If you have questions or concerns regarding this advisory, please raise a support request at http://support.atlassian.com.

Administrator password reset

Severity

Atlassian rates the severity level of this vulnerability as critical, according to the scale published in Severity Levels of Security Issues. The scale allows us to rank the severity as critical, high, moderate or low.

This is an independent assessment and you should evaluate its applicability to your own IT environment.

Description

An unauthenticated user is able to set the admin password of FishEye to any value, gaining admin access to the FishEye instance as a result.

The vulnerability affects FishEye version 3.x. Versions earlier than 3.0 are not vulnerable. The vulnerability has been fixed in recent releases 3.0.4, 3.1.7, 3.2.5, 3.3.4, 3.4.4.
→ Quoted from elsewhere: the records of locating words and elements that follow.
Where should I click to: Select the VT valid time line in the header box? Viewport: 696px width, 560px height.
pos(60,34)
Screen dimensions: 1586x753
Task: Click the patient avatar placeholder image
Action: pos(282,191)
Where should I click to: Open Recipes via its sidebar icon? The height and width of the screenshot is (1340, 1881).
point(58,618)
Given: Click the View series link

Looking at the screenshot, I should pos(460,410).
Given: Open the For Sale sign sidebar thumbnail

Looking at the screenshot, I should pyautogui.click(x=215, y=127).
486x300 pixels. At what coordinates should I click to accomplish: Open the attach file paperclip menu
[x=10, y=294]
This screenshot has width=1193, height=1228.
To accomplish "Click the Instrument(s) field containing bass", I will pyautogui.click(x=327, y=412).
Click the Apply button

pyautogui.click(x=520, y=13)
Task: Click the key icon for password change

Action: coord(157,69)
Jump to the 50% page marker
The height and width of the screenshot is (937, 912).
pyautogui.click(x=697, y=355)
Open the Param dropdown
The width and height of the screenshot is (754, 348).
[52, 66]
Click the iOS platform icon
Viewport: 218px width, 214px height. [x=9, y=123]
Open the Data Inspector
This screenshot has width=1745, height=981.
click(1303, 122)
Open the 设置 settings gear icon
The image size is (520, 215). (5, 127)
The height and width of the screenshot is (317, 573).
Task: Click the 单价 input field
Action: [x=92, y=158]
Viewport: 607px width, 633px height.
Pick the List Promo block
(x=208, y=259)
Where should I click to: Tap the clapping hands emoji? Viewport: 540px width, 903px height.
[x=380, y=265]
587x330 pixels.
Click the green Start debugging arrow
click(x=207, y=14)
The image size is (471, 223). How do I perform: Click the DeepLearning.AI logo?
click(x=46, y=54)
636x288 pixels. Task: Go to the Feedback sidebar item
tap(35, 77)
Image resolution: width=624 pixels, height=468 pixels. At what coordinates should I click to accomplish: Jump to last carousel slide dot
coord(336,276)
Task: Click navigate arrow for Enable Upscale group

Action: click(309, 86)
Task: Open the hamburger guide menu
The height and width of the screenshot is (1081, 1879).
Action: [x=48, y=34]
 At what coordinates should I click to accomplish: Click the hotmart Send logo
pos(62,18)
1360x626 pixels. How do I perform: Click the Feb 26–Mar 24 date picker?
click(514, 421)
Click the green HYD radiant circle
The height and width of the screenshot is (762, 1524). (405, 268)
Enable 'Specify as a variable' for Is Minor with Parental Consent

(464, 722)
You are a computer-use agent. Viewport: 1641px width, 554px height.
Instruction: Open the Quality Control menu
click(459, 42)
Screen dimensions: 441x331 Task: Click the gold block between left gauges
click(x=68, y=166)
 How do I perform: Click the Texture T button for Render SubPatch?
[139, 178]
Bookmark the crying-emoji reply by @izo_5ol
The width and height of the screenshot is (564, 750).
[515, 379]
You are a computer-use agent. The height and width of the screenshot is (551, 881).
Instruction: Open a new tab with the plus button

The issue is tracked in  FE-5208 - Getting issue details... STATUS .

Risk Mitigation

If you are unable to upgrade your FishEye server you can do the following as a temporary workaround:

• Disallow external HTTP(S) access to your FishEye server.

Fix

This vulnerability can also be fixed by upgrading FishEye to one of the following versions: 3.0.4, 3.1.7, 3.2.5, 3.3.4, 3.4.4. You can download these versions of Fisheye from the download center. There are no patches available.

The Security Patch Policy describes when and how we release security patches and security upgrades for our products.